» **Selected excerpt**
-- Start --

Umberto Eco’s Travels in Hyperreality complete the Polish-Austrian-Italian trio, leading Czarniawska and Kunda to the conclusion that:

  • […] there are no cultures, there are only labels that we coin for pragmatic uses and in which we, and others, invest our real and symbolic resources.

A strong statement, and one well worth discussing. Let us.

Slawomir MagalaRotterdam, December 2009

Notes

Not quite. We had traded books – she’s got my Management of Meaning in Organizations, while I walked away with her Bourgeois Values (hers was a thicker volume, but mine was a more expensive book, so fair trade label is probably sustainable). However, no paper. Tough.

-- End --

» **Required actions**
1) List every book title mentioned in the passage on cultures as labels.
2) Write the next part of the passage on cultures as labels, picking up after its final word, "Tough."

» **Material provided**

-- Start --

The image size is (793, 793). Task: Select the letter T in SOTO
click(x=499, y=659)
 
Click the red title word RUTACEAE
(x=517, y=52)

-- End --

» **Task-by-task answers**
1)
Travels in Hyperreality
Management of Meaning in Organizations
Bourgeois Values

2)
Incidentally, I owe my early contact with Musil’s wonderful four volumes about the Austro-Hungarian Kakania to the Cold War. All students of state socialist countries were supposed to spend half a day a week in a rather boring civilian defense class, where retired army officers told us what to do if a nuclear bomb explodes nearby. I managed to get through Musil, Proust, Tolstoy, Thomas Mann and the autobiography of Bertrand Russel until we went to the shooting alley to practice shooting skills. Perhaps, we should reintroduce boring civilian defense to the contemporary curriculum? After all, David Foster Wallace suggested boredom as the ultimate remedy against addiction to ads and substances (in The Pale King about IRS office, which – as of the present writing – still has to be published).